Use Tonic to load standard local event data

Use Tonic to load standard local event data

os.walk()

callable and optional

Saving numpy array: binary file (bin or npy)

Tonic help documentation: How do I wrap my own recordings?

If you have your own records on disk and want to use Tonic for fast data loading and applying transformations, you can wrap them in a custom class. The easiest option is to use the torchvision DatasetFolder class. If this doesn't apply to your case, you can write your own class where you provide a minimal set of init, getitem, and len methods and you're good to go. This note is about a template class that reads event records from a local numpy file. We'll start by creating some dummy files

1. Simulate the creation of random event stream data

The program np.random.rand(n_events)creates n_eventsa 0-1random sample value that obeys a uniform distribution and stores it in numpyan array, and sensor_size[index]determines the range size of each element in the event quadruple. dtypeThe data type of each element in the quadruple is determined asint

"""
    模型创建随机的事件流数据  事件四元组
"""
import numpy as np
from tonic import Dataset, transforms
import torch
import os

sensor_size = (100, 200, 2)
n_recordings = 10   # 文件中包含10个事件流  例如 NMNIST 中包含 10000 个事件流


"""
    创建随机的事件流,并且保留在本地,以二进制文件格式保留
"""
def create_random_input(
    sensor_size=sensor_size,
    # 事件流中的事件个数
    n_events=10000,
    # 事件流中的事件以元组的形式表示,('x', 'y', 't', 'p') x、y坐标  t 时间辍(微秒级别)  p 事件极性  均为整型
    dtype=np.dtype([("x", int), ("y", int), ("t", int), ("p", int)])
):
    events = np.zeros(n_events, dtype=dtype)
    # np.random.rand() 返回一个或者一组服从“0-1”均匀分布的随机样本值
        # np.random.rand(5)  return:[0.16132617 0.74789463 0.51725874 0.34676313 0.73510629]
        # np.random.rand(n_events) * sensor_size[0] 将该组样本值中的每一个元素均乘以 sensor_size[0]
    events["x"] = np.random.rand(n_events) * sensor_size[0]
    events["y"] = np.random.rand(n_events) * sensor_size[1]
    events["p"] = np.random.rand(n_events) * sensor_size[2]
    events["t"] = np.sort(np.random.rand(n_events) * 1e6)

    return events

Simulation event flow effect display:

print(create_random_input())
print(type(create_random_input()))
    
# 运行结果
[(91,   2,    307, 0) (38,   1,    577, 0) (95,  62,   1119, 0) ...
(60, 104, 999259, 1) (71,  20, 999370, 0) (35, 156, 999674, 0)]
<class 'numpy.ndarray'>

Save event stream data

Save as npy格式shown below

# 将事件流数据保留到本地  保存的文件格式为  npy
[
    # 数组是以未压缩的原始二进制格式保存在扩展名为.npy的文件中
    np.save(f"../Tonic_dir/tutorials/data/rand_by_myself/recording{i}.npy", create_random_input())
    for i in range(0,10)
]

image-20230207191528867

save as binformat

# 将事件流数据保留到本地  文件保存的格式为 bin
[
    # 数组是以未压缩的原始二进制格式保存在扩展名为.bin的文件中
    create_random_input().tofile(f"../Tonic_dir/tutorials/data/rand_by_myself/recording{i}.bin")
    for i in range(30,40)
]

image-20230207191814152

2. Inherit the Dataset class to load local event stream data

This program only targets the event stream data npywith the suffix. binThe data with the suffix can numpy数组的保存:二进制文件be jumped according to the link at the beginning of the text, os.path.join(self.data_dir,f"recording{i}.npy") for i in range(n_recordings)and events = np.load(self.filenames[index])the two parts are modified to read binthe file.

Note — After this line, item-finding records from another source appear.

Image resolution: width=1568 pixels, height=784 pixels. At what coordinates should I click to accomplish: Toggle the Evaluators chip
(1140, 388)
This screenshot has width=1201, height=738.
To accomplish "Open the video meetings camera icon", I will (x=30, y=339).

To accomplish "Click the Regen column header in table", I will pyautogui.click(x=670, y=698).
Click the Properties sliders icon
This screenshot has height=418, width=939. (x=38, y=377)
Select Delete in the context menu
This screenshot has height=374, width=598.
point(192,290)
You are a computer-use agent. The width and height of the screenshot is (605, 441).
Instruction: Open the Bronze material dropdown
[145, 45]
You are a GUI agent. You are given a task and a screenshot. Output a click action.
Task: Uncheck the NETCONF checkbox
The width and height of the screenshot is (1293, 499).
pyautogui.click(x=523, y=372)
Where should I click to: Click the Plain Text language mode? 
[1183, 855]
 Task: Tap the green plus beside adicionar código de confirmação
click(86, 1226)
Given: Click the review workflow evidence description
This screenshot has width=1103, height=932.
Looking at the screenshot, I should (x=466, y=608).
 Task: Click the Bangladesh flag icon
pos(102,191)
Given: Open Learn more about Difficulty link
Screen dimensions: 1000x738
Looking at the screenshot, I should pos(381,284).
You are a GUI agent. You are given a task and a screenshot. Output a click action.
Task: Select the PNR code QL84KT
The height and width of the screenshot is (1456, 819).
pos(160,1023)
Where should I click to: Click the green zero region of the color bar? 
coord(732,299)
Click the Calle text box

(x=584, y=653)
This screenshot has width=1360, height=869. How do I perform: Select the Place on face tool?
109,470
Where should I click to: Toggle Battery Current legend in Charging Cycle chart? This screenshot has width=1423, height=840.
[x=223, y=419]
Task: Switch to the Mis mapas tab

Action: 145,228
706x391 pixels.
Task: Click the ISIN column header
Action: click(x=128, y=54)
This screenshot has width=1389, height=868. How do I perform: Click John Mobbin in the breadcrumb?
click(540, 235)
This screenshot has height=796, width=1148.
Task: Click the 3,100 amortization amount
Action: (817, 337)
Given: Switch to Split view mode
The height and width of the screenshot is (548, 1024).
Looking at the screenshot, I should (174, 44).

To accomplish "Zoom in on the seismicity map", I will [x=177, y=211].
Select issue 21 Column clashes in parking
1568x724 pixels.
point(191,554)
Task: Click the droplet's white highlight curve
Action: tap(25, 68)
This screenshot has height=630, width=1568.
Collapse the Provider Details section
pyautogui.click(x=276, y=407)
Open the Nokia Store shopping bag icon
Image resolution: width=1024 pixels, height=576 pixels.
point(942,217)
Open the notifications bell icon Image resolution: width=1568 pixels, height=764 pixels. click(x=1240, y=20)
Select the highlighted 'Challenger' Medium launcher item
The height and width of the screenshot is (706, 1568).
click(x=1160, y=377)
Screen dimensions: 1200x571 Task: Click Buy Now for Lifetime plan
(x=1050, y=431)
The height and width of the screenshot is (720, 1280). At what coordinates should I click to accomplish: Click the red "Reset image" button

To use this program, you need to modify self.data_dirthe event stream file directory path

"""
    继承Dataset类加载本地的事件流数据
"""
class MyRecordings(Dataset):
    sensor_size = (
        34,
        34,
        2,
    )  # the sensor size of the event camera or the number of channels of the silicon cochlear that was used
    ordering = (
        "xytp"  # the order in which your event channels are provided in your recordings
    )

    def __init__(
        self,
        train=True,
        transform=None,
        target_transform=None,
    ):
        super(MyRecordings, self).__init__(
            save_to='./', transform=transform, target_transform=target_transform
        )
        self.train = train

        # replace the strings with your training/testing file locations or pass as an argument
        # 本地事件流文件路径
        self.data_dir = f"../Tonic_dir/tutorials/data/rand_by_myself/Test/0"
        if train:
            self.filenames = [
                # f"recording{i}.npy" 为 数据流文件
                os.path.join(self.data_dir,f"recording{i}.npy") for i in range(n_recordings)
            ]
        else:
            raise NotImplementedError

    def __getitem__(self, index):
        # 加载文件中的事件流
        events = np.load(self.filenames[index])

        if self.transform is not None:
            events = self.transform(events)

        return events

    def __len__(self):
        return len(self.filenames)

Use a program to read event stream data , and the program will manually annotate the event stream data.

dataset = MyRecordings(train=True)
events = dataset[0]
print(events)

dataloader = torch.utils.data.DataLoader(dataset, shuffle=True)
events = next(iter(dataloader))
print(events)

3. Load event stream data and manually annotate it

This program is adapted from tonic.datasets.NMNISTthe source code for data set loading, and the part downloaded from the Internet is deleted.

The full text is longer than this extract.